Droga: equiparazione tra pesanti e leggere

Il corollario della riflessione precedente è che affrontando il problema della droga, se chi è incaricato o autorizzato a trovare soluzioni, come il legislatore,  trascura gli aspetti filosofici e si limita a considerare gli aspetti marginali, non può che proporre soluzioni di un falso problema, cioè soluzioni sbagliate.

Un modo incompleto di considerare il problema corrisponde a un argomento debole. Nel contesto legislativo attuale dire semplicemente che la droga fa male costituisce appunto un argomento debole. Dire che la droga fa male significa affermare che la droga, pesante o leggera che sia, appartiene al genere delle cose che fanno male, contro cui il legislatore sarebbe chiamato a legiferare. Ma se si accetta il principio che l’operato della legge è diretto verso l’interesse comune, a sua tutela e dunque contro il danno o male comune, e lascia a ciascun individuo la facoltà di stabilire quale sia il male individuale e i suoi rimedi, ecco che il problema viene in tale ottica a interessare il legislatore solo per la parte, o aspetto minore, che interessa la comunità, cioè, daccapo, le sue ricadute sull’ordine pubblico e i servizi sanitari.
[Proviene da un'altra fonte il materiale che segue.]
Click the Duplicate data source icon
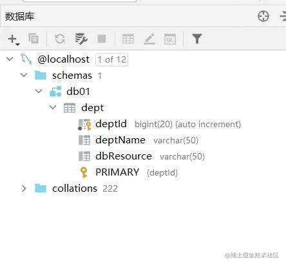286x266 pixels. coord(33,39)
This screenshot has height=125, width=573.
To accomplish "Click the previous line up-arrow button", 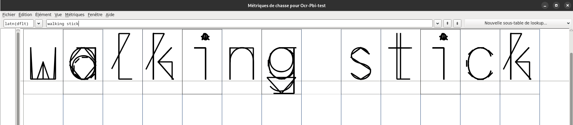I will [447, 23].
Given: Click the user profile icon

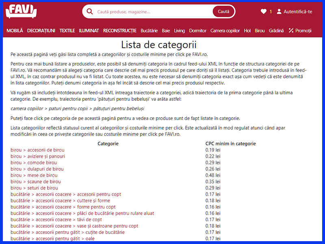Looking at the screenshot, I should [x=279, y=12].
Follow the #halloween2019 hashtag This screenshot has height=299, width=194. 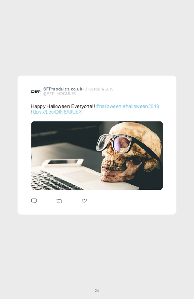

Un argomento forte consiste invece nel considerare il problema nel suo aspetto completo e ciò si può fare enfatizzando la componente psicologica, cioè l’elevata e strutturale propensione dei giovani alla trasgressione, di cui ci si può convincere interpretando la storia o approfondendo altre discipline, ma ancor meglio facendo riferimento alla propria esperienza personale. Se si accetta il dato empirico di tale attitudine giovanile, si ha come effetto immediato che la distinzione tra droghe pesanti e leggere, affrancando da ogni risalto penale il consumo di queste ultime, comporta l’innalzamento di un’ideale, ma anche in buona misura prevedibile,  soglia di trasgressione, come diretta conseguenza della normalizzazione predetta. Il primo livello di trasgressione verrebbe in questo caso ad attestarsi in corrispondenza del consumo di droghe pesanti, che si presterebbe a sua volta ad essere normalizzato da una forma ancora da definirsi di più elevata trasgressione, dando vita ad un circolo vizioso o effetto moltiplicatore di problemi, il quale, se non è definibile nella sua fisionomia e nel suo sviluppo, almeno è immaginabile nella sua portata.

Siamo dunque di fronte al paradosso apparente che anche un aspetto non filosofico, ma tecnico del problema della droga (l’ordine pubblico) ha bisogno di ragionare in termini filosofici per selezionare le soluzioni migliori, tra le quali l’equiparazione delle droghe pesanti e leggere nel senso della restrizione appare in vantaggio rispetto alle altre. Infatti, scartando come soluzione la distinzione, per i motivi predetti, va scartata anche l’ipotesi della liberalizzazione totale, che se da un lato metterebbe in scacco tutta la distribuzione della droga, che se non erro, si avvale degli stessi canali per entrambi i generi di prodotto, dall’altro darebbe vita al fenomeno moltiplicatore, a sfondo psicologico, sopra descritto.